2つの可干渉光源と高度情報科学を用いた透過電子顕微鏡ダメージレス観察法の開発

研究課題

研究課題/領域番号 20K21150
研究機関一般財団法人ファインセラミックスセンター

研究代表者

平山 司  一般財団法人ファインセラミックスセンター, その他部局等, 執行理事 ナノ構造研究所副所長 (50399599)

研究分担者 穴田 智史  一般財団法人ファインセラミックスセンター, その他部局等, 上級研究員 (40772380)
研究期間 (年度) 2020-07-30 – 2023-03-31
キーワード2光源 / 可干渉 / 高度情報科学 / 像再生 / ダメージレス
研究実績の概要

本研究は,量子力学の基本的原理を活用した「干渉」と近年非常に進歩している「高度情報科学」による情報解析やイメージング法によって,TEM観察における試料への電子線照射量を最小にして照射損傷を抜本的に回避しながら良質な像を得る技術を確立し,電子線照射に弱いナノ材料の解析・評価法を格段に進歩させることを目的としている.

本研究において,令和2年度は「電子線で試料を照らすときのフーリエ面での複素波動場」を計算できるようにした.2つの可干渉な光源で試料面上の微小物体を照射する場合,試料面上には電子線の干渉縞が形成されるが,その強度分布のどこに微小物体を置くかによって,微小物体のフーリエ面上での情報に大きな影響が現れ,微小物体を干渉縞の強度がゼロのところに置いた場合,フーリエ面上に現れる微小物体の情報が,予想よりはるかに小さいことがわかった.

実施する作業:
**a)** 提供された文章の「本研究において,令和2年度は」で始まる段落を、主な事実を残した箇条書きに書き直してください。
**b)** 提供された文章の「キーワード」の欄に挙がっている語を、すべて列挙すること。
**c)** 提供された文章を、最後の文の次から書き継ぐこと。

保存データ:
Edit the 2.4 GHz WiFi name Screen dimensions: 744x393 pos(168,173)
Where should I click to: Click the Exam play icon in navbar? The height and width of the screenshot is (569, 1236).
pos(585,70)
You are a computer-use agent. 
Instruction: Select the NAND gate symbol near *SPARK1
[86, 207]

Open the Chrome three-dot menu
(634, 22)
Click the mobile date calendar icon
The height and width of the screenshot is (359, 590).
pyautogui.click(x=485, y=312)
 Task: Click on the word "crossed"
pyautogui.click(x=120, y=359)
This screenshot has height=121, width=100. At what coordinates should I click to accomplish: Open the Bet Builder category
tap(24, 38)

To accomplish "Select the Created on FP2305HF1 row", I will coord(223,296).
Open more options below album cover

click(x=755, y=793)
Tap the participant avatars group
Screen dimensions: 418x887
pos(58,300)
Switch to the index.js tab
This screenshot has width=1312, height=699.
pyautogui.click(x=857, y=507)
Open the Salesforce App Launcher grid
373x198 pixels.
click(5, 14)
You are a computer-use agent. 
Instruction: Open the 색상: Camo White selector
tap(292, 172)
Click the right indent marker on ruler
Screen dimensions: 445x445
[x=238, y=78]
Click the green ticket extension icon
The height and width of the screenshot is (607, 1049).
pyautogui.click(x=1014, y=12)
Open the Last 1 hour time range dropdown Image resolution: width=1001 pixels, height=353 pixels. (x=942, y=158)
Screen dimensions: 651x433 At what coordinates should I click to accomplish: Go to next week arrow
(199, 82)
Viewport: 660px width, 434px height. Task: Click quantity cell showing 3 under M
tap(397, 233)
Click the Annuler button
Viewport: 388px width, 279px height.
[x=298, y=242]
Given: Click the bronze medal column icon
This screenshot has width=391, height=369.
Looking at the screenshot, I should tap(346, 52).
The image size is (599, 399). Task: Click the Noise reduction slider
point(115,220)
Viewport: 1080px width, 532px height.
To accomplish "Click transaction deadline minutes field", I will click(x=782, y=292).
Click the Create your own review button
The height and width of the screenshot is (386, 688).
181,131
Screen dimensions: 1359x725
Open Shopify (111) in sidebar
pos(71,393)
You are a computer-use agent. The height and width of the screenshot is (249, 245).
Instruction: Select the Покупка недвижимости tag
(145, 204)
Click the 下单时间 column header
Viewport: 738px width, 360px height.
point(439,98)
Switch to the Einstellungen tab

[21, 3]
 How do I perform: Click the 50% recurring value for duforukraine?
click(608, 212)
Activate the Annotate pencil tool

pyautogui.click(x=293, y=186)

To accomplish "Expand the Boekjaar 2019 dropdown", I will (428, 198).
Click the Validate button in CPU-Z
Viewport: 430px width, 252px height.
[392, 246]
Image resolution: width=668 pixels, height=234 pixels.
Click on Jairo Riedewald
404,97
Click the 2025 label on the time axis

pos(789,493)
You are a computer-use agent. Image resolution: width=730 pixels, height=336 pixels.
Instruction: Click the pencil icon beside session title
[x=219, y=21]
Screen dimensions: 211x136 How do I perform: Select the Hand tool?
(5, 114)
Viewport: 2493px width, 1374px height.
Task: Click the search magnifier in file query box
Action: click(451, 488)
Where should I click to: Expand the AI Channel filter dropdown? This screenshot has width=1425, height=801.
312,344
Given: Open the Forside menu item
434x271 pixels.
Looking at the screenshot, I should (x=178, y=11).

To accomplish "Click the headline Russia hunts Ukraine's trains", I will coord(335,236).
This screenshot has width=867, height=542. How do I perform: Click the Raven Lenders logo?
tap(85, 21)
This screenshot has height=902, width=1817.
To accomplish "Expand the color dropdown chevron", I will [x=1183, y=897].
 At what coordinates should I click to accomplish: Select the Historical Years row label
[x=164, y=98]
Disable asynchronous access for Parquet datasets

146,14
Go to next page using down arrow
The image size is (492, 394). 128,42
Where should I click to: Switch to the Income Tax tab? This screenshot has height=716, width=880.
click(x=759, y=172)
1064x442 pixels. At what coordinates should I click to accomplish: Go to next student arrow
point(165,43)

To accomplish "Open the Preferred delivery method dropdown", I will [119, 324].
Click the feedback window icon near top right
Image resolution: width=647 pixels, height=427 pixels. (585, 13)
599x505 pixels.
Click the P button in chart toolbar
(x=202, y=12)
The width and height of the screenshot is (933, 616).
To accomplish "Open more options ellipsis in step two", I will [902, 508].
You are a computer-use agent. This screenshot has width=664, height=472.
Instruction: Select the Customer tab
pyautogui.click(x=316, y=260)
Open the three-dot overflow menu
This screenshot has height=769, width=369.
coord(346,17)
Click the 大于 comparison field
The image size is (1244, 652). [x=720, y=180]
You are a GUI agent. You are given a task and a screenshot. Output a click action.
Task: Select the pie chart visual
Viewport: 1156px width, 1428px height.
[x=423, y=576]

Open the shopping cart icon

期待される出力:
**a)**
- 令和2年度に、電子線で試料を照らすときのフーリエ面での複素波動場を計算できるようにした。
- 2つの可干渉な光源で試料面上の微小物体を照射すると、試料面上に電子線の干渉縞が形成される。
- 干渉縞の強度分布のどこに微小物体を置くかによって、フーリエ面上での微小物体の情報に大きな影響が現れる。
- 微小物体を干渉縞の強度がゼロのところに置くと、フーリエ面上に現れる情報が予想よりはるかに小さいことがわかった。

**b)**
- 2光源
- 可干渉
- 高度情報科学
- 像再生
- ダメージレス

**c)**
現在までの達成度 (区分)
現在までの達成度 (区分)

2: おおむね順調に進展している

理由

令和2年度に計画したことは実施したので「おおむね順調に進展している」と言える.ただし,その結果「フーリエ面に現れる試料の情報が予想より小さい」という予想外の結果が得られた.

上記の「フーリエ面上に現れる試料の情報が,予想よりはるかに小さい」ことは,今後像を再生するときの最大の問題となる可能性がある.よって,今後その原因を突き止め,解決策を練る必要がある.

今後の研究の推進方策

フーリエ面上での強度分布から高度情報科学的手法を使って,必要な試料の情報を抽出し,試料面での実像を再構成する精密解析方法を開発する.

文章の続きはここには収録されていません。